[Dataset entries]
§

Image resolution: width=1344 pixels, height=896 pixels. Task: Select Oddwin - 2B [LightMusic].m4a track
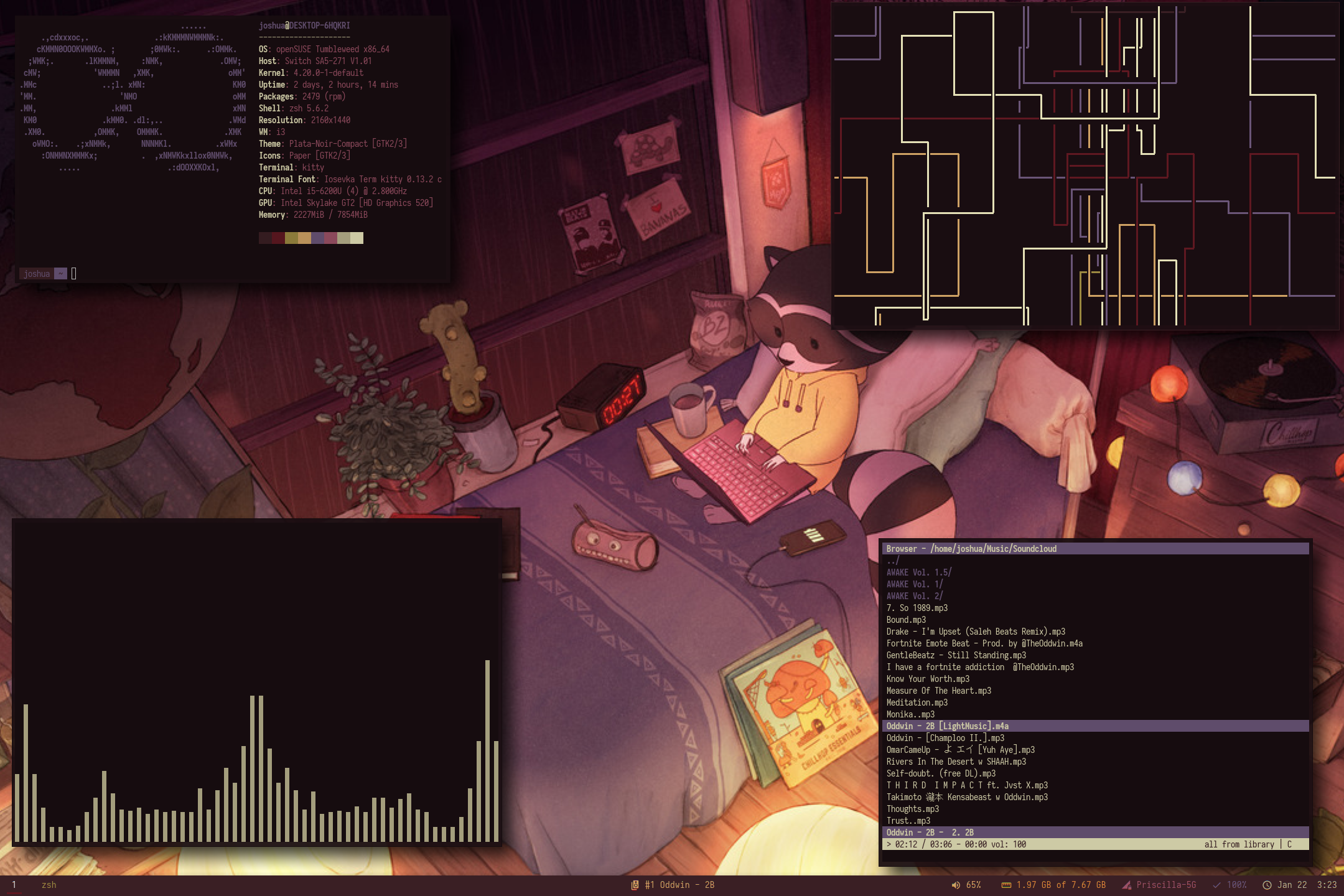(947, 726)
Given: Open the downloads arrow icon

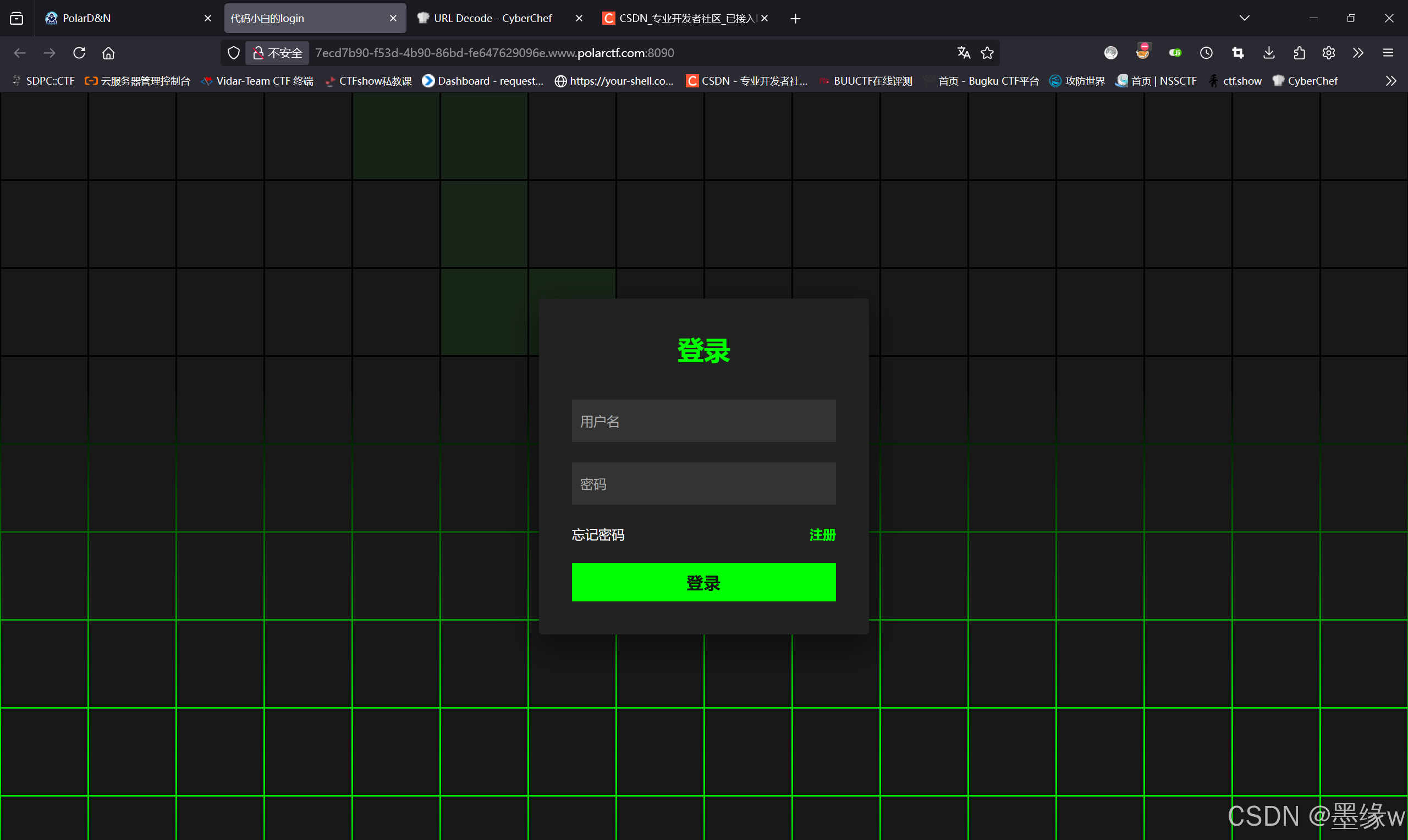Looking at the screenshot, I should pos(1269,53).
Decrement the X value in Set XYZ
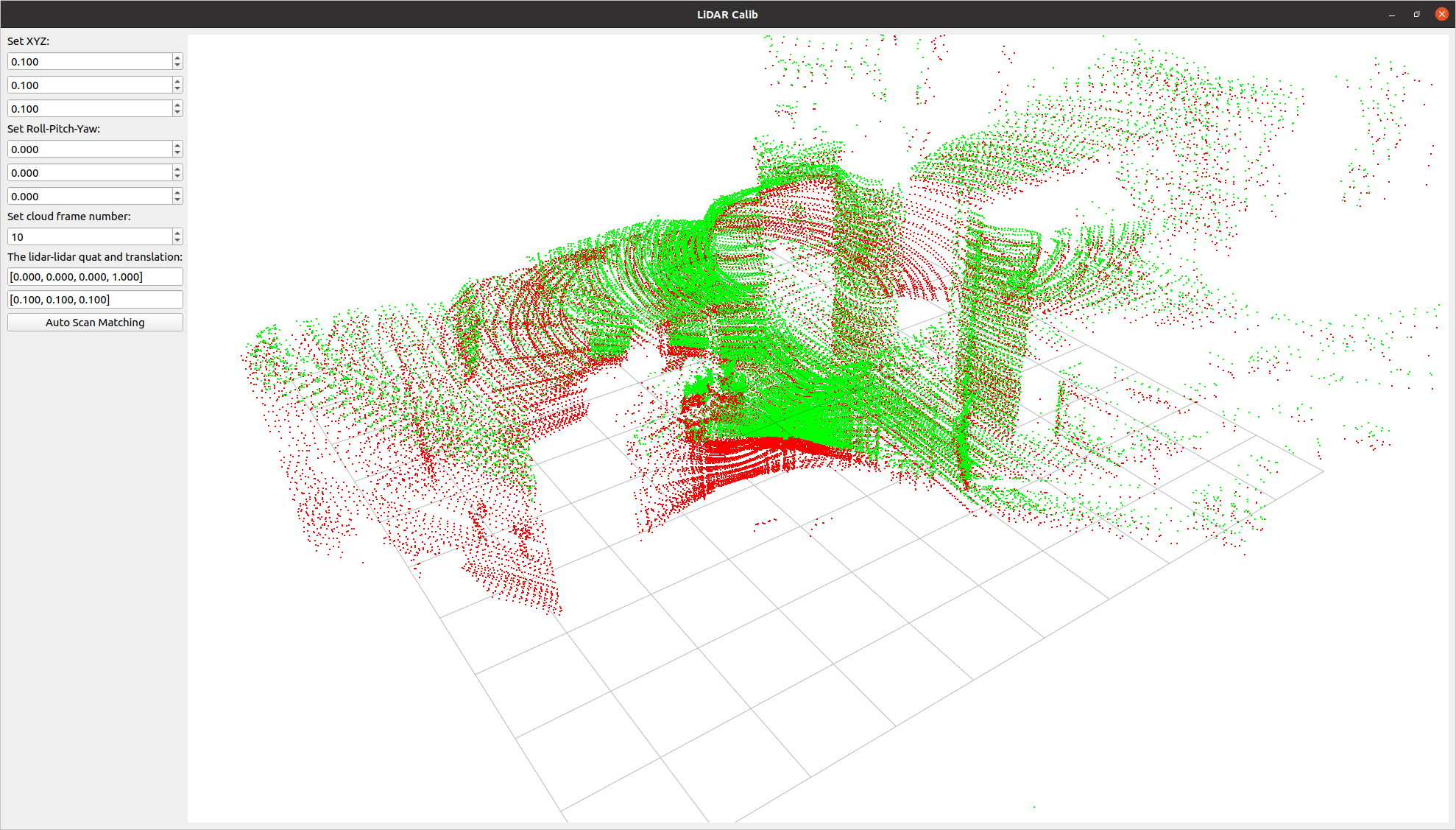This screenshot has height=830, width=1456. (177, 65)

§

### Task requirements
Output each entry exactly. Skip the pictures.

### Solution for this task
Image resolution: width=1344 pixels, height=896 pixels. Task: Select Oddwin - 2B [LightMusic].m4a track
(947, 726)
Given: Open the downloads arrow icon

Looking at the screenshot, I should pos(1269,53).
Decrement the X value in Set XYZ
This screenshot has height=830, width=1456. (177, 65)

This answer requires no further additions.